In this study, currently available as a preprint awaiting peer-review, I apply an unsupervised learning technique known as Latent Dirichlet Allocation (LDA) to identify condition clusters across millions of patients in the N3C database. Such clusters are not guaranteed to be related to COVID-19, however. To identify those that are, we look at how patients are assigned to clusters before and after COVID-19 infection, integrating the probabilistic nature of LDA and supervised models (repeated-measures logistic regression) to predict how patients will migrate toward or away from a cluster post-infection, moderated by demographic factors such as age, sex, and wave of infection.
A primary goal here was to apply a data-first approach to identifying Long COVID. As of October 2021 there is an ICD-10 diagnosis code for Long COVID, U09.9. However, it is now generally understood that Long COVID (also known as PASC, for Post-Acute Sequelae of SARS-CoV-2 infection) is a complex set of conditions with varying presentations. Might our shifting understanding of this disease be causing us to miss important sub-types? To check, we looked for conditions increased in patients with Long-COVID diagnoses compared to COVID-naïve Control patients over a similar time frame, and in patients with COVID-19 but no Long-COVID diagnosis compared to Controls. (Please see the preprint for details.)
Some of my favorite features of this work are provided by the flexibility gained from patient/cluster assignment provided by the LDA model, typically used to identify word clusters (called topics) in collections of documents like journal articles or web pages. LDA assigns each patient (in this case) a probability distribution over clusters, where each cluster is a probability distribution over conditions. We can do this for patient records over defined periods of time as well, allowing a creative methodological innovation of treating each patient/cluster assignment as a binomial trial, which we model by repeated-measures logistic regression. This allows us to see how cluster assignment is influenced by factors such as patient demographics, COVID infection status, and Long-COVID diagnosis.

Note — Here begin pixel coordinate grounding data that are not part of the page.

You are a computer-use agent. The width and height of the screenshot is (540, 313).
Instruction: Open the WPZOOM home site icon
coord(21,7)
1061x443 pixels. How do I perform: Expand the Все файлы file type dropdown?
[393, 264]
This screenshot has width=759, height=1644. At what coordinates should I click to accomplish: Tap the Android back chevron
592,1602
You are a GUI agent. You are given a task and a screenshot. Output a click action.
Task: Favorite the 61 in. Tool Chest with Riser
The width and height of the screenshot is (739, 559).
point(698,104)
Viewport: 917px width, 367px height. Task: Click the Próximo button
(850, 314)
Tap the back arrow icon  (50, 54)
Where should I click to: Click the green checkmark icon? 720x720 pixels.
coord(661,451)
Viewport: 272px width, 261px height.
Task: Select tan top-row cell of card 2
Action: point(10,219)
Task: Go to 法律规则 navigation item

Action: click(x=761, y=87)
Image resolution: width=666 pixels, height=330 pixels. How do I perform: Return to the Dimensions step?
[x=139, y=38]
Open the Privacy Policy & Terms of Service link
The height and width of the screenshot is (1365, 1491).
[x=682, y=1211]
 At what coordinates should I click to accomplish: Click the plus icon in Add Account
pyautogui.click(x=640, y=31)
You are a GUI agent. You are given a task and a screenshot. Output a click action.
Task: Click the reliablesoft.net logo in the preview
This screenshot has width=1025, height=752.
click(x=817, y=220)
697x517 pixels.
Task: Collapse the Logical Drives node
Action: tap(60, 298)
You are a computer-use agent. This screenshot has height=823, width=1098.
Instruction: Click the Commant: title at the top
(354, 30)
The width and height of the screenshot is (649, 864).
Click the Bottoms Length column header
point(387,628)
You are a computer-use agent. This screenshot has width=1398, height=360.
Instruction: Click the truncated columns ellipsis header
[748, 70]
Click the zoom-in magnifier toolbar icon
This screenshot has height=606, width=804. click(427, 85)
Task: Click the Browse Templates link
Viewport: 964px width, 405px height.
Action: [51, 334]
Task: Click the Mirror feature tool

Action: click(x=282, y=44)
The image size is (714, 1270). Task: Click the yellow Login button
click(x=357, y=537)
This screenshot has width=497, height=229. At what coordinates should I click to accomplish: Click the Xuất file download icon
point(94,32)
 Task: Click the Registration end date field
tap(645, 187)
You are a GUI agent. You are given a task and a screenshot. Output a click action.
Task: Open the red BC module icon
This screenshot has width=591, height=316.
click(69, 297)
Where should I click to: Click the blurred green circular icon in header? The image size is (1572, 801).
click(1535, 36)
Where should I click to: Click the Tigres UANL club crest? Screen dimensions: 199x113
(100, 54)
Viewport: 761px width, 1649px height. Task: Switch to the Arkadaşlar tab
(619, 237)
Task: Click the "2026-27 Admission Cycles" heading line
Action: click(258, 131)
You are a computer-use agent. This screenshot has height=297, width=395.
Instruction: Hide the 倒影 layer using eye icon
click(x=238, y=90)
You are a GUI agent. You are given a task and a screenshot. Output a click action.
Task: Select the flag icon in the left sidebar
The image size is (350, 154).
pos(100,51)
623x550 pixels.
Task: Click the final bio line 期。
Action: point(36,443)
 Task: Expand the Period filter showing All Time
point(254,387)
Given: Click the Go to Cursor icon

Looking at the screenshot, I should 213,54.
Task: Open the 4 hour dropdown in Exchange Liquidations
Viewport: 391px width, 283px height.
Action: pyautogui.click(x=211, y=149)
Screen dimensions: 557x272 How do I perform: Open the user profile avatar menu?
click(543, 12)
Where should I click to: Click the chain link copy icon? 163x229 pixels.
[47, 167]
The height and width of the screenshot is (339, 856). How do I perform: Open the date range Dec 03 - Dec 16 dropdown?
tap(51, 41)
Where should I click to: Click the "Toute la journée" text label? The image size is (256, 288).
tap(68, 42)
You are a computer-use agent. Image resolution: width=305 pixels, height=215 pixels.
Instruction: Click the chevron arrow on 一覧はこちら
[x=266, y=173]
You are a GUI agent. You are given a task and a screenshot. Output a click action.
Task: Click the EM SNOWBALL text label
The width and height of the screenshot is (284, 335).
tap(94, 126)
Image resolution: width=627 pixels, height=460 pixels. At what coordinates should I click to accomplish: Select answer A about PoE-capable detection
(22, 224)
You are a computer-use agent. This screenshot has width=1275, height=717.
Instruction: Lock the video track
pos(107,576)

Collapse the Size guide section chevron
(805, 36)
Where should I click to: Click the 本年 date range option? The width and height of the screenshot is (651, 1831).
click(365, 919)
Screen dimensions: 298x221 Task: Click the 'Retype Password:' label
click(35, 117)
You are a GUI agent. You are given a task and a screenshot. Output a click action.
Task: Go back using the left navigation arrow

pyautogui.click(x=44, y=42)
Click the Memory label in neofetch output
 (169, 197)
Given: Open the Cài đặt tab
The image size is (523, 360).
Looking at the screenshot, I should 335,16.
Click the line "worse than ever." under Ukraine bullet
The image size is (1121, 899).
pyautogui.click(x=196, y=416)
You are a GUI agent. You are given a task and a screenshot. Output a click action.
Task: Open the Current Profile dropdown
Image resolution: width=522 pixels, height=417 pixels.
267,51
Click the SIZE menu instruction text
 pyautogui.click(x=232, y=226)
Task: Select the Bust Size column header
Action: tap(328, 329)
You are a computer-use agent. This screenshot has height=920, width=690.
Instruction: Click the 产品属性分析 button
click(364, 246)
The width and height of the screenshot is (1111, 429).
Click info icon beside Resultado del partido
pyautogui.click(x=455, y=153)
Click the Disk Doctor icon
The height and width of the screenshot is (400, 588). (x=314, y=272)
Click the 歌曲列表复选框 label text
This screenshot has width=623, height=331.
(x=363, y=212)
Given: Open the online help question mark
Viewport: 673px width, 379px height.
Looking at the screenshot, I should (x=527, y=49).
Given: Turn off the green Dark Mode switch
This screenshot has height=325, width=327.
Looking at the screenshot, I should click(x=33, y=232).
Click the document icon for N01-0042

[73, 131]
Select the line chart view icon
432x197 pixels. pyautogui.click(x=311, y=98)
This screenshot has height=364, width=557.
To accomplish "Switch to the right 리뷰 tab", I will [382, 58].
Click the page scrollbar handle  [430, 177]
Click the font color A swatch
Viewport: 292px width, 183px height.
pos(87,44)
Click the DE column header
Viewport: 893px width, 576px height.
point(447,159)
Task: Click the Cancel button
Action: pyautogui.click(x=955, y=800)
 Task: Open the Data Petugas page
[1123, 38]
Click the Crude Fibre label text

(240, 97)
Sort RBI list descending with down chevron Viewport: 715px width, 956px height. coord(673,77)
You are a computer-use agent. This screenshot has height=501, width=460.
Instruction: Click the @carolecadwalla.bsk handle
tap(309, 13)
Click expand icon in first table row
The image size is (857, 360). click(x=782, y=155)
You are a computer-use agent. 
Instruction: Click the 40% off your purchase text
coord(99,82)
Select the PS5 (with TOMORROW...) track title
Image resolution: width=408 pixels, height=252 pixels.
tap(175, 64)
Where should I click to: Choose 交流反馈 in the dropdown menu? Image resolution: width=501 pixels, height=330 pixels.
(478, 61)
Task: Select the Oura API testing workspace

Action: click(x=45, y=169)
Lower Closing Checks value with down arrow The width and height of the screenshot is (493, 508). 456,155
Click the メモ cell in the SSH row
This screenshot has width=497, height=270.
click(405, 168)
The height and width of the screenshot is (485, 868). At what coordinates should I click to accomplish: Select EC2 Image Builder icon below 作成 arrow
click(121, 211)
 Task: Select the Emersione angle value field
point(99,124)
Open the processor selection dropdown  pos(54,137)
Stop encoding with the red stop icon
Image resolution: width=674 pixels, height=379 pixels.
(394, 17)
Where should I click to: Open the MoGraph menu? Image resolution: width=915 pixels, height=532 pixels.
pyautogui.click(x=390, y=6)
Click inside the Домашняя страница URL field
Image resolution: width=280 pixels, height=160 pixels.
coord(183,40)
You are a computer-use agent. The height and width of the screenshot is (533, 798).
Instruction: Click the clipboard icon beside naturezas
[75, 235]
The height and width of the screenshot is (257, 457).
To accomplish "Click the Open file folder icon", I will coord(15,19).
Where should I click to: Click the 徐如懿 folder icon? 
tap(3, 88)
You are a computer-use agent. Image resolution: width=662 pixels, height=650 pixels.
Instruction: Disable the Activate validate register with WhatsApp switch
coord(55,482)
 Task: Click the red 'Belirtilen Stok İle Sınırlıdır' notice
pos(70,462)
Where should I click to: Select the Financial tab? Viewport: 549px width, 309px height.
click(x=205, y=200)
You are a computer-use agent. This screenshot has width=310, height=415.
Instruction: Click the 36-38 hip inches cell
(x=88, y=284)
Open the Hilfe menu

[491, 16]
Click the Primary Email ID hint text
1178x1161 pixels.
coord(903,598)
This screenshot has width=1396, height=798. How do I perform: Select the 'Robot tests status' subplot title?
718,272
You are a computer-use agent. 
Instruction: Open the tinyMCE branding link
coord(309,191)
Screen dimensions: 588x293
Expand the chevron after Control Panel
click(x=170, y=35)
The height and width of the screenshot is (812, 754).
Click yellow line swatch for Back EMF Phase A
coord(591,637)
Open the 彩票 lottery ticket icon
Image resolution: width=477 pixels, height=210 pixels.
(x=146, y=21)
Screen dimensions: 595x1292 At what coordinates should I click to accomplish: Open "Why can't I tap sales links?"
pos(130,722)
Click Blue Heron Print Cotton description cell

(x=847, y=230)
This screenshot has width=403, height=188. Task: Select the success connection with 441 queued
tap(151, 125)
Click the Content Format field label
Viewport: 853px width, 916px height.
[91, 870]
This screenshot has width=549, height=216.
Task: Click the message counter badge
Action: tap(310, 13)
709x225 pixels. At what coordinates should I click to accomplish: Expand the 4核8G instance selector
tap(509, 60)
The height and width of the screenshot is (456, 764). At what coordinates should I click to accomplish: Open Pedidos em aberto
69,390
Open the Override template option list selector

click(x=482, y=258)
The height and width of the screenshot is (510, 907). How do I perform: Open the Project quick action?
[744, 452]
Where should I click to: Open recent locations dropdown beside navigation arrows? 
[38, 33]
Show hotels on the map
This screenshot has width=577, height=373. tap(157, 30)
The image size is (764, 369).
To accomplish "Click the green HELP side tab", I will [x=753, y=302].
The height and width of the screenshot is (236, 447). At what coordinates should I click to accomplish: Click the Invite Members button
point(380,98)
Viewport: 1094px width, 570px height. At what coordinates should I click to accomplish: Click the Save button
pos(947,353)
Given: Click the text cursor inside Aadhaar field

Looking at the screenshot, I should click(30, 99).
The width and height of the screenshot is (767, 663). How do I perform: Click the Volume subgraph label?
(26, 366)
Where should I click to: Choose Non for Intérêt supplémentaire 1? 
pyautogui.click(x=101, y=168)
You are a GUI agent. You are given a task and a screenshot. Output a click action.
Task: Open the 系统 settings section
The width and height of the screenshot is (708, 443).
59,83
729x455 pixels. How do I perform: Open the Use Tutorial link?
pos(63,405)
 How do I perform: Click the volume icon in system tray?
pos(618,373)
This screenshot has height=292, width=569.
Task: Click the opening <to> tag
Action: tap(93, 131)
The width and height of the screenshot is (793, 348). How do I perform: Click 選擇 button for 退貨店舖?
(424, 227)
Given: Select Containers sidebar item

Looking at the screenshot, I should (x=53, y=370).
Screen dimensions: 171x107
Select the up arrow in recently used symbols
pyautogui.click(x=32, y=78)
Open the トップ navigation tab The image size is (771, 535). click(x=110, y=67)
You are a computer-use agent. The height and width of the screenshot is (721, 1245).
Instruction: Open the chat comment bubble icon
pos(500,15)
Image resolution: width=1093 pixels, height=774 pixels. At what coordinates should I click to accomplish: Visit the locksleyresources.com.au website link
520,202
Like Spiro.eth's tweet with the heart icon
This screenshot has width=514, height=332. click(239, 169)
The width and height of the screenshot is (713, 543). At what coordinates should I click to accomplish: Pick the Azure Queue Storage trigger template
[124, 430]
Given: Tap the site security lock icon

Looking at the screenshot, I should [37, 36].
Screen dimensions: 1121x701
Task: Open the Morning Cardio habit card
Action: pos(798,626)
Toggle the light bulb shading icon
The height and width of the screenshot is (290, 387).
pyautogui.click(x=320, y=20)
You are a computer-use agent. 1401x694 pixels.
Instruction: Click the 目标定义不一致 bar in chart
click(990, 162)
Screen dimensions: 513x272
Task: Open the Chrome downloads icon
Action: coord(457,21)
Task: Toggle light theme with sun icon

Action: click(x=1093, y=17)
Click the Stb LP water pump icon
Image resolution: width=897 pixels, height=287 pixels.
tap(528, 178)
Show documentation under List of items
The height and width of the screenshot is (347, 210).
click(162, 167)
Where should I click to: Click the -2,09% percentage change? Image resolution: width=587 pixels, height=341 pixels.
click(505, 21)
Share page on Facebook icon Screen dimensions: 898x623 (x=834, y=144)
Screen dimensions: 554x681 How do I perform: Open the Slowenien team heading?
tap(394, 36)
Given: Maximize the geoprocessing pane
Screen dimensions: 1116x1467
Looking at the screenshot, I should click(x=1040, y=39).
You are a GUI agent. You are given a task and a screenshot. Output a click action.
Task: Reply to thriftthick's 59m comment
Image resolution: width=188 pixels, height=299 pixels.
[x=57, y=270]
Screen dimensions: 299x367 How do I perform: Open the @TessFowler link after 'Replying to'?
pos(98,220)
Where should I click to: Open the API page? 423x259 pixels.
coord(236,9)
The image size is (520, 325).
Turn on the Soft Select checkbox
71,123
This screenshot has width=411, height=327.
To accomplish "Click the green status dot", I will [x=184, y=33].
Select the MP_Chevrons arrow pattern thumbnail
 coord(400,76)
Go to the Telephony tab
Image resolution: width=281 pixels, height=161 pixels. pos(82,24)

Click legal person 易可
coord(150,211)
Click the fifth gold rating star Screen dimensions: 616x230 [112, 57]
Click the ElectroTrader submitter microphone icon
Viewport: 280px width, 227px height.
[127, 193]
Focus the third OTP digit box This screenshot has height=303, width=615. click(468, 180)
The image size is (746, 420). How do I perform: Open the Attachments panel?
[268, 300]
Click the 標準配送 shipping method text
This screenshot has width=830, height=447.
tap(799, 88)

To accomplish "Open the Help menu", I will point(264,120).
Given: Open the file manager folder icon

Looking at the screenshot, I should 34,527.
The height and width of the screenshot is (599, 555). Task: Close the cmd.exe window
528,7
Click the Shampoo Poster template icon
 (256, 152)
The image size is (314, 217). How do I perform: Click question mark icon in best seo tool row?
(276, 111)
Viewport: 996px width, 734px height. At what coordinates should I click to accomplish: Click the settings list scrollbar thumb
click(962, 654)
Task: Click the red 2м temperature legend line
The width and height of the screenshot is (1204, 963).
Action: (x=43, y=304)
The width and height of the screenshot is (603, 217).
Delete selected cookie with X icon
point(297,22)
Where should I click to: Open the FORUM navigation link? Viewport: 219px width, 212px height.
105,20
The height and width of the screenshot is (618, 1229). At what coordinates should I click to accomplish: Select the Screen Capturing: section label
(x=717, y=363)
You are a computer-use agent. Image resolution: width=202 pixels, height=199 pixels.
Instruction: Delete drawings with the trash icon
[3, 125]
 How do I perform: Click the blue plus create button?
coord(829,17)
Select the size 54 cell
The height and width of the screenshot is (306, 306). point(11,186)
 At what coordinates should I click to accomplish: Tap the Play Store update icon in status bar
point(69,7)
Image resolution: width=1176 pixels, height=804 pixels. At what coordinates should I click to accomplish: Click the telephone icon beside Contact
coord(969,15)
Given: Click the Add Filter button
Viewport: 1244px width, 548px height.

Beyond modeling, we can see how patient/cluster assignment trends across other factors, like which site patient data are drawn from. The figure below illustrates that some clusters are not used uniformly by various healthcare organizations. Although we do not know which specific organization each patient comes from (for patient privacy), we do have hints, for example OMOP (PEDSNET) sites in the figure below display distinct trends in cluster usage relating to their pediatric focus.
Finally, it is worth noting the value of large datasets in unsupervised learning. While most applications of LDA to structured health data to date have found anywhere from 6 to 60 coherent clusters, our modeling of millions of patients and hundreds of millions condition records reveals hundreds of clinically-relevant clusters, including rare diseases and their corresponding symptoms.